When her childhood friends spent hours playing out in their neighborhoods’ playground, she preferred to stay indoors and look for old cloth to mess with. That was her play, little did she know that fashion was her innate drive. She transformed her childhood favorite game to a profession in which she’s glowing adorably at the age of thirty-two and a mom of two. We talked to renowned stylist, makeup artist and fashion mania Yorsaliem Zerai.
- Thank you for making time to be here with us. Let’s start with a brief introduction about yourself.
I love styling and fashion. For me fashion has been an art that I noticed when I was still a child. I didn’t enjoy much playing with my friends outside. I loved staying indoors to cut and sew little clothes for my dolls. I would also style their hair and draw on their faces.

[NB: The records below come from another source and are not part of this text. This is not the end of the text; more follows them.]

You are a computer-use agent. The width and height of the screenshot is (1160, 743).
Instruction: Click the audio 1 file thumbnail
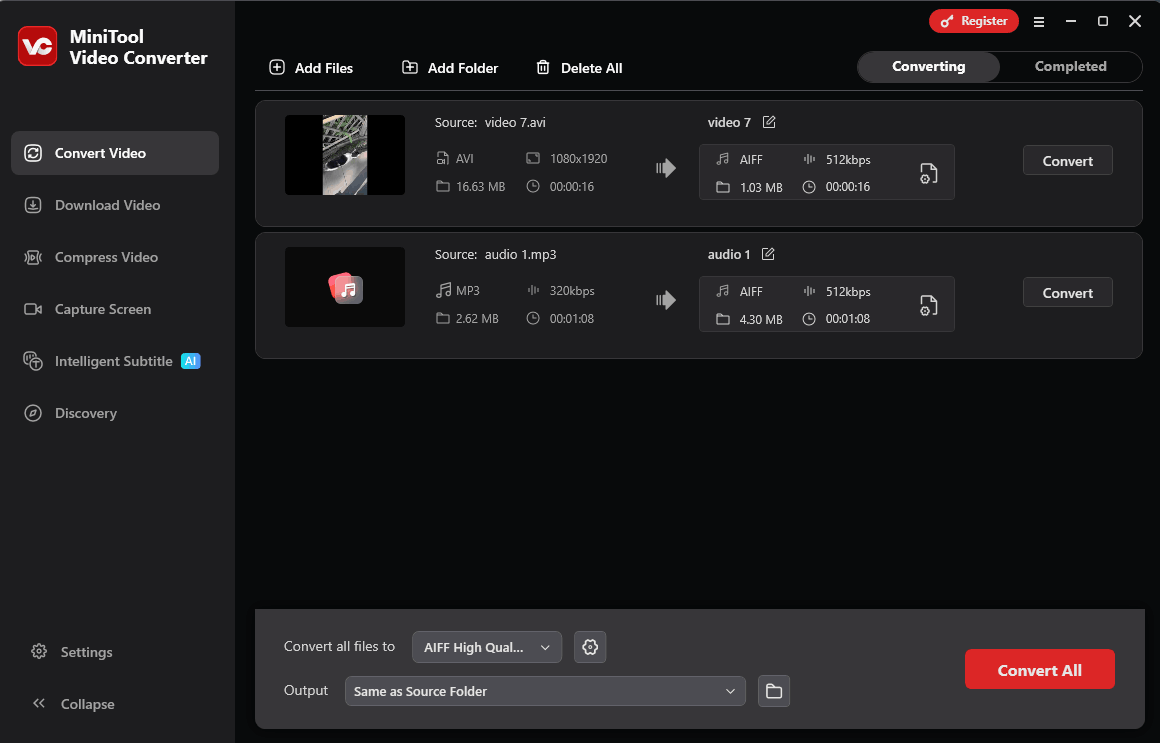coord(344,287)
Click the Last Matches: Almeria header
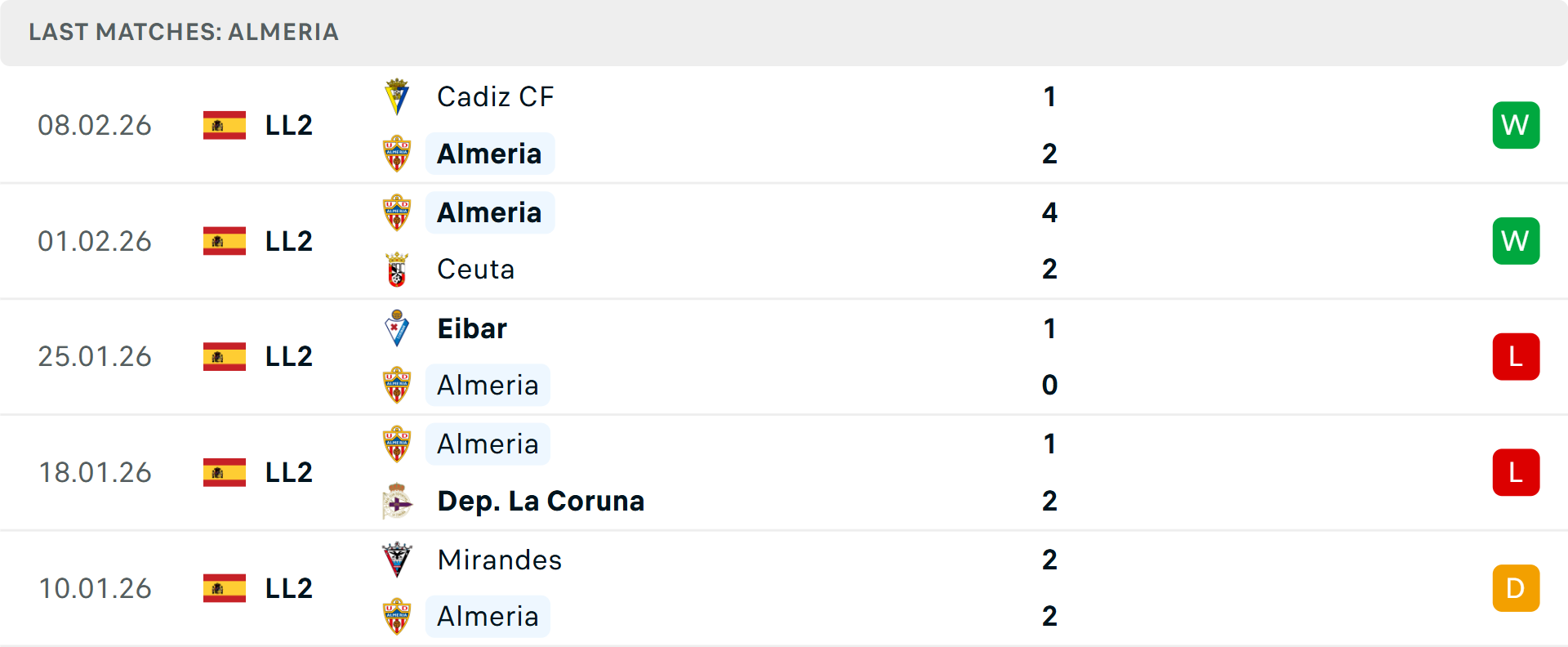1568x647 pixels. (184, 32)
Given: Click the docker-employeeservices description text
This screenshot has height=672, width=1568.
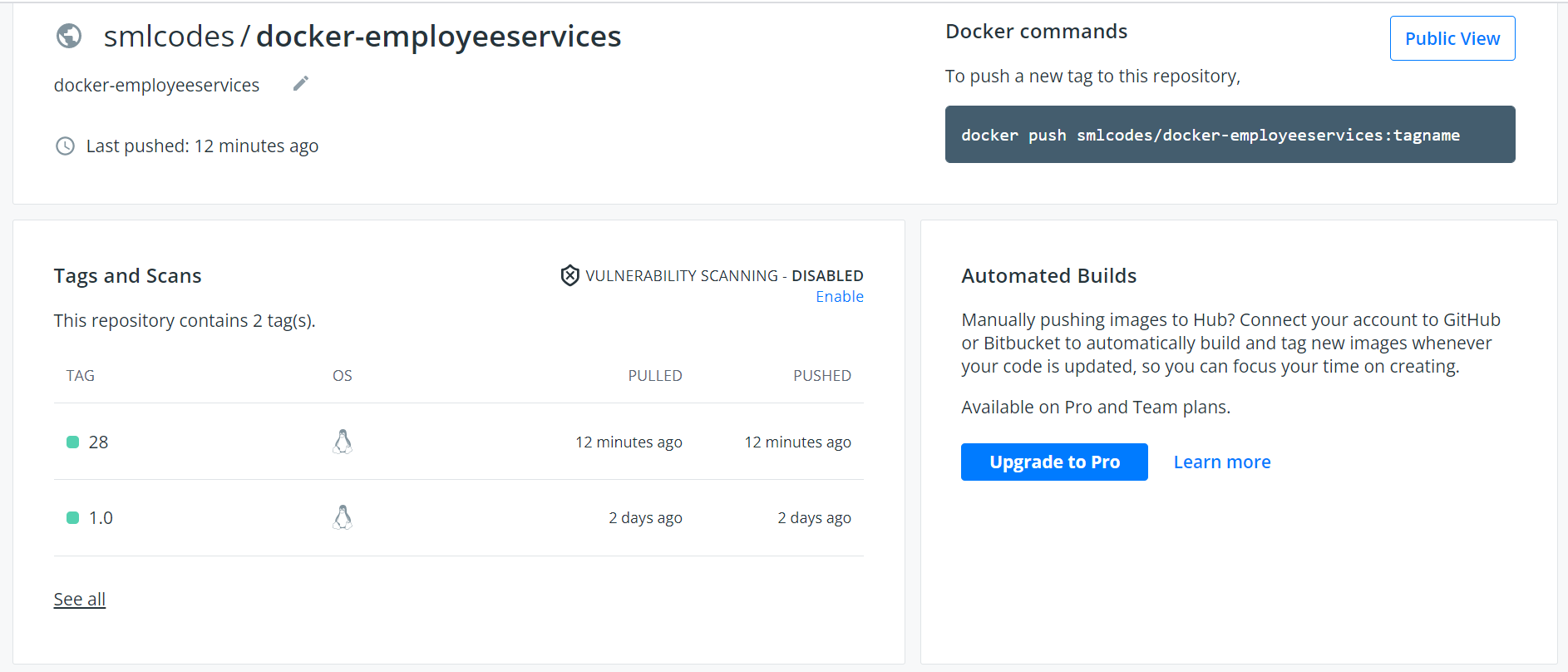Looking at the screenshot, I should tap(156, 86).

I bet they looked horrible by the end of the day but that was how I played. I had fun.
As far as my educational background I studied in Asmara from elementary up to high school and joined the 21st round in Sawa. I enrolled in the School Of Fashion And Training in 2013. As I grew up I applied my visions and ideas in my own clothing style. I liked looking different. I must say I was an avant-gardist!
- Do you remember the exact time you took your artistry out of your room?
Yes I do. I was in high school. In 2006 my high school, Keih Bhari Secondary School, was celebrating its 50th anniversary. The school organized a huge festival. The festival incorporated an artistic competition, and there I presented my designs. I won and got a certificate for it. That specific occasion was truly a special one as I realized that I could confidently start bringing my passion out for the world to see. I was extremely pleased with myself.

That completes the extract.